**COMPLETE THE FOLLOWING**
[1] In the passage on rapamycin and longevity in mice, about how old were the mice when the trials began?
[2] Write the next part of the rapamycin and mouse longevity passage, picking up after its final sentence.

**EXTRACTED TEXT**

A natural compound used as an immunosuppressant in organ-transplant patients has been found to extend life in mice, according to a study published on July 8 in the journal Nature. Aging mice that were given the substance, rapamycin, lived significantly longer than mice that didn't get the drug: females that received rapamycin were 13% older at death and males 9% older.
The research, conducted as part of the National Institute of Aging Interventions Testing Program, took place at three separate test sites and involved nearly 2,000 genetically similar mice. Trials began when mice were about 600 days old — well into middle age, at a stage roughly equivalent to 60-year-old humans. (See the top 10 medical breakthroughs of 2008.)
And here I was thinking that blood replacement was the secret?
What's especially interesting is this:
However, even administered late in life, rapamycin delayed the deaths of the longest-lived male mice by 101 days and by 151 days in the longest-lived females — the equivalent of about 13 years on average in humans — compared with mice with no treatment. In terms of life expectancy when treatment began (or average remaining lifespan when the mice were 600 days old), that translates to an increase of 38% in female mice and 28% in males.
28% increase over an 80-year lifespan is a not-inconsequential 22.4 years. Not quite approaching Lazarus Long capacity, but it's a start... The real question, of course, is whether we'll improve plastic surgery to the point of calling it "rejuvenation"...
That is all.
7 comments:
This is a complex issue but a really exciting one.
They will bring out the advances and we will work thru the changes.
Imagine, sitting there an old man, crippled up with arthritis with another 22 years to go....
Of course, they still don't really know if it has any effects on humans. They may have just found a way of making rodents live longer--- BFD.
Rob,
Like Bob points out, we don't even know if this will translate into the human world or not. But it does raise some thorny questions.

**STORED DATA**
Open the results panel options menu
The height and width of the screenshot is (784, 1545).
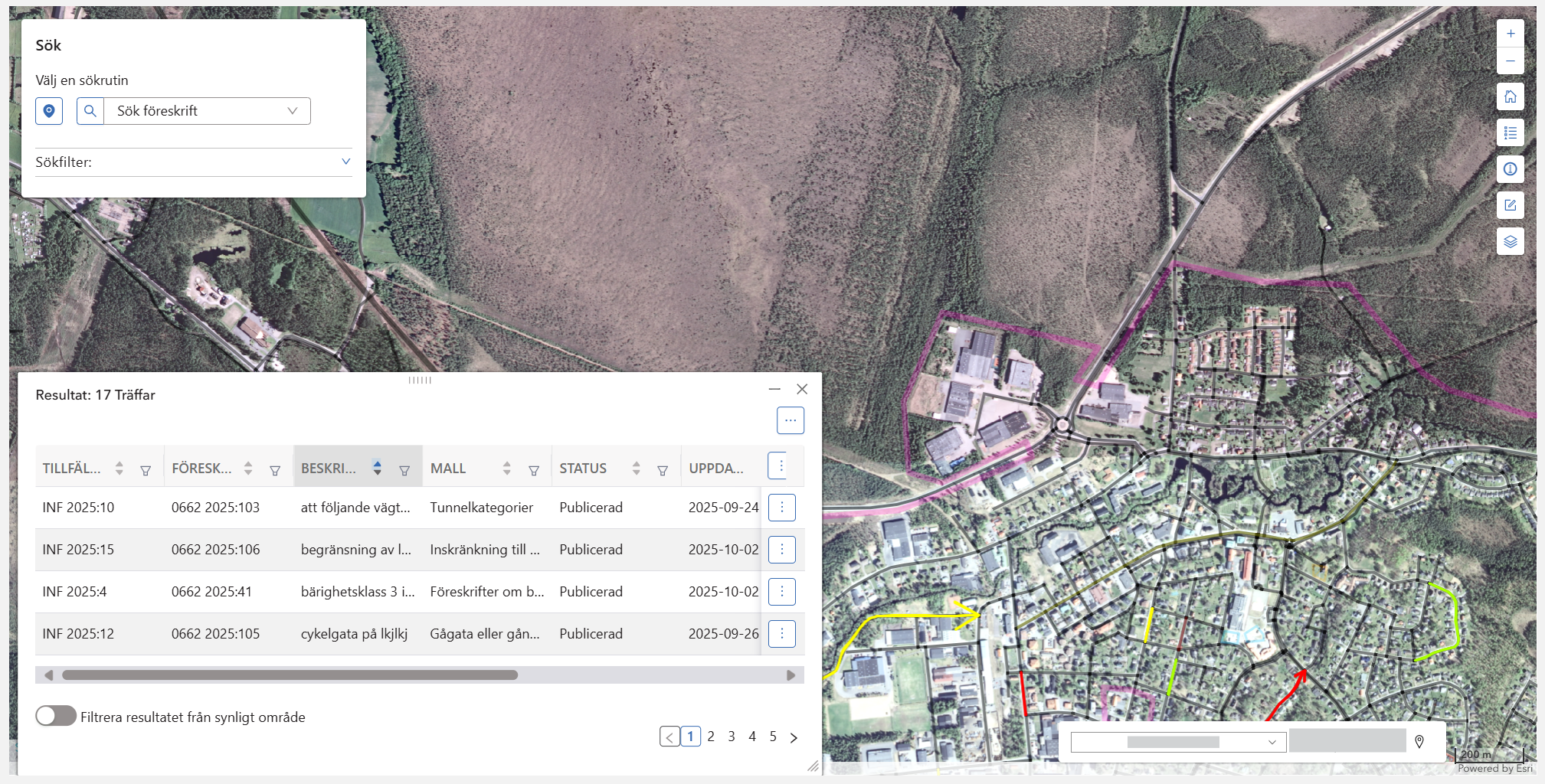(x=790, y=420)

**WRITTEN RESPONSES**
[1] About 600 days old.

[2]
How would it work if given from the onset of life? Would all phases be extended? Do we tack on an additional 20 years at the end? Would it mess with adolescence? Old age?
Between this breakthrough, viagra, and Alzheimer's, we could have an entire generation of 120 somethings wandering around with boners and no clue what to do with them...
BobG,
Oh, of course. But this is certainly a fascinating step towards that elusive fountain of youth.
And just think. The company that perfects this for human use is going to have stock prices that make Viagra look like a statistical blip...
"blood replacement" ?
All I can think of with those words is that SNL parody of the old Folgers Crystals commercials that said "we replaced your coffee with Folgers Crystals". Someone is in a hospital bed and there's a bag of dark fluid dripping into the patient's arm. This guy comes in, looks at the patient and says "Hey! We replaced all your blood with Folgers Crystals!"
actually, we do know that rapamycin has effects on humans. it's currently being used to suppress the immune systems of organ donation recipients --- not the kind of drug one wants to take long-term if there's any helping it.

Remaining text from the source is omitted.